Schwäbische Zeitung (Sigmaringen)
Europa hofft auf schnelle Regierungsbildung
Juncker gratuliert Kanzlerin – Macron will am heutigen Dienstag Pläne für EU-Reform vorstellen
BRÜSSEL - Nach der Wahl in Deutschland hofft EU-Kommissionspräsident Jean-Claude Juncker auf die rasche Bildung einer handlungsfähigen Bundesregierung, um Europa zu stärken. „Angesichts großer globaler Herausforderungen braucht Europa jetzt mehr denn je eine stabile Bundesregierung, die tatkräftig an der Gestaltung unseres Kontinents mitwirkt“, schrieb Juncker in einem am Montag veröffentlichten Brief an Bundeskanzlerin Angela Merkel (CDU).
Auch die 27 EU-Mitgliedsstaaten haben Wünsche an die neue Bundesregierung. Einig sind sie sich aber nur in einem: Es möge bitte rasch gehen mit der Regierungsbildung in Berlin, damit die EU endlich an einigen wichtigen Baustellen weiterarbeiten kann.
Macron stellt Pläne vor
Das war es dann aber auch schon mit den Gemeinsamkeiten. Frankreichs Präsident Emmanuel Macron wird am heutigen Dienstag eine Rede darüber halten, wie er sich die Reform der Europäischen Union vorstellt. Mehrere seiner Kernforderungen sind für die FDP ein „No-go“, das hat Parteichef Christian Lindner im Wahlkampf deutlich gemacht. Er will weder ein eigenes Budget noch einen Finanzminister für die Eurozone. Ein besserer Schutz heimischer Arbeitnehmer vor ausländischer Billigkonkurrenz – Stichwort: Reform der Entsenderichtlinie – steht ebenfalls der liberalen Überzeugung entgegen, dass möglichst wenig Regulierung der Wirtschaft am besten bekommt.

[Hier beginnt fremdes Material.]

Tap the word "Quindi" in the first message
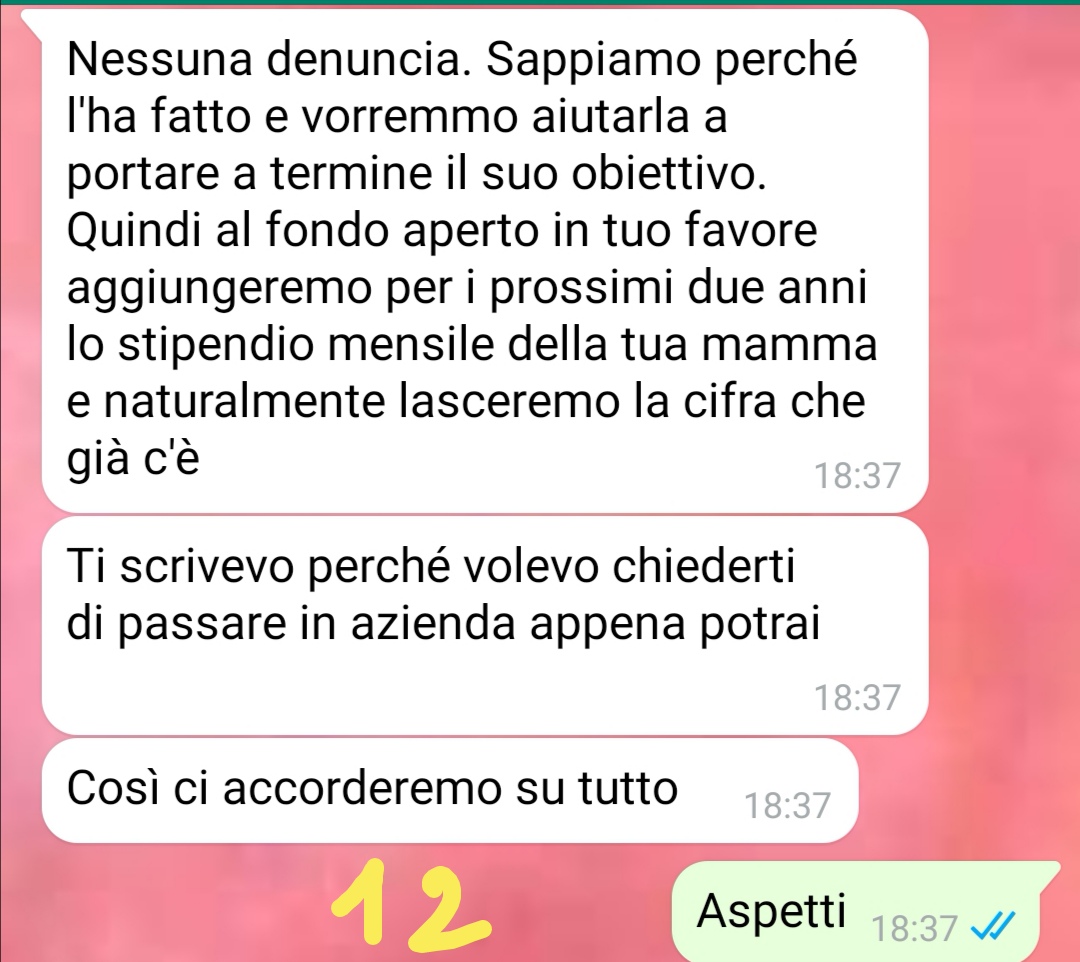The height and width of the screenshot is (962, 1080). (136, 231)
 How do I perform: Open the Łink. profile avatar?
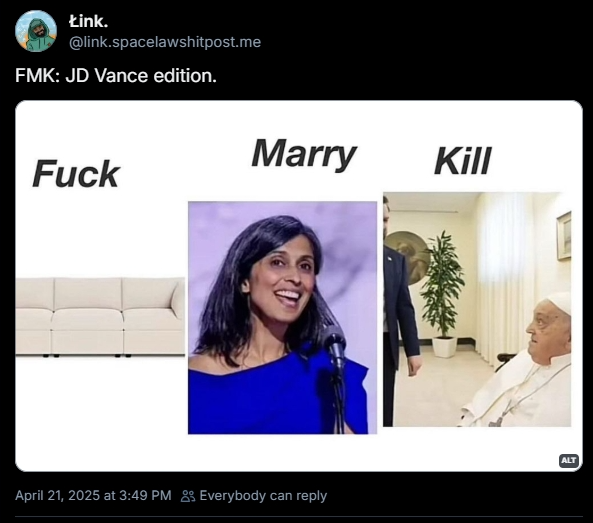(36, 31)
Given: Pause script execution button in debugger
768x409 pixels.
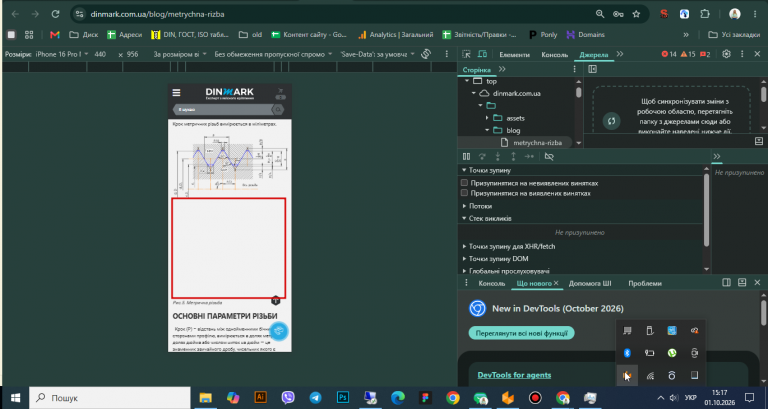Looking at the screenshot, I should click(466, 156).
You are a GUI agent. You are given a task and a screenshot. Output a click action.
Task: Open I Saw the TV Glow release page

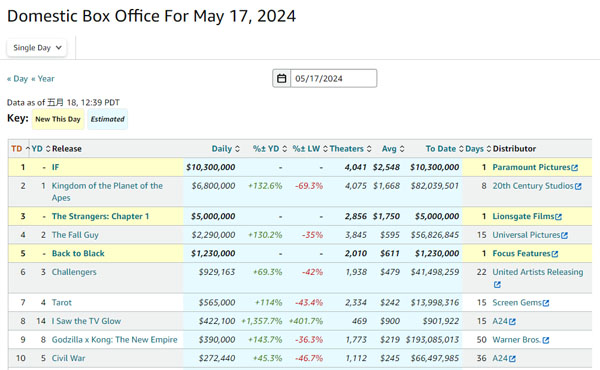coord(86,321)
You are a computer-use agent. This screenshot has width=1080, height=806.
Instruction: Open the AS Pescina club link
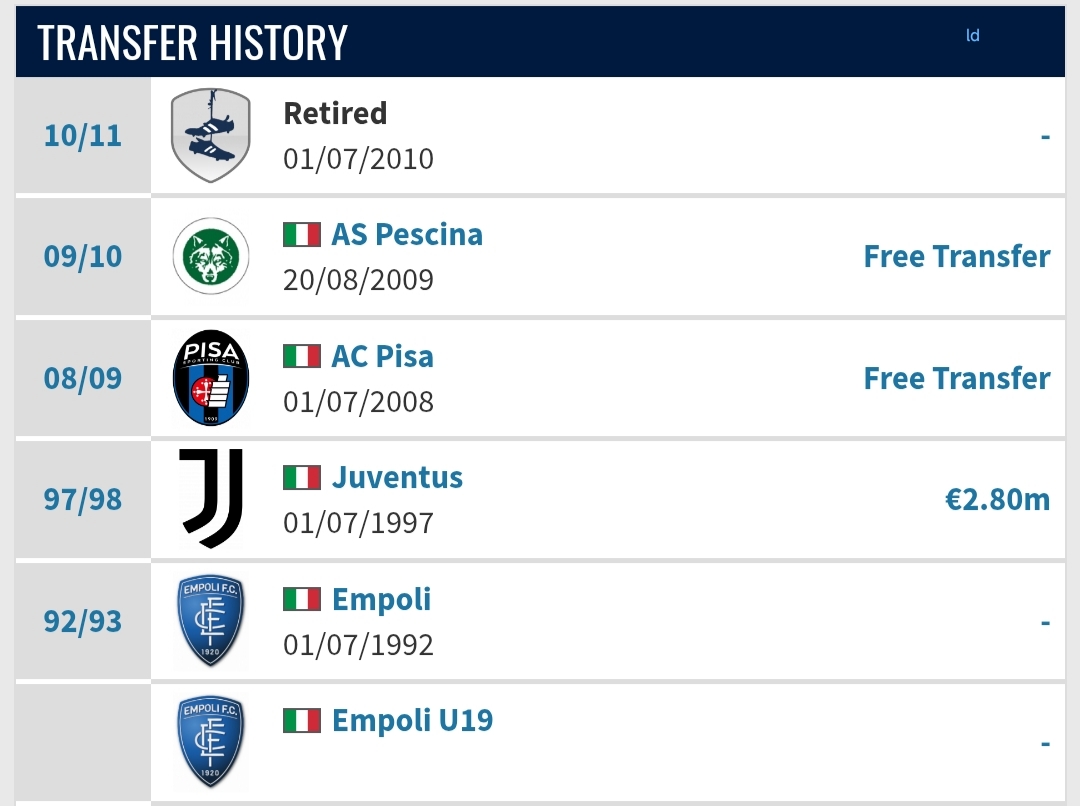click(x=407, y=235)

Die Regierung in Österreich wird vor allem ein Auge darauf haben, wie sich eine neue Regierungsmannschaft in der Flüchtlingsfrage positioniert. Eine Mehrheit der Österreicher wünscht sich eine Obergrenze und möglichst undurchlässige Außengrenzen. Doch mit einer deutlich geschwächten CSU und womöglich grüner Regierungsbeteiligung kann man sich in Wien kaum Hoffnung machen, in der neuen Bundesregierung Mitstreiter für diese Linie zu finden.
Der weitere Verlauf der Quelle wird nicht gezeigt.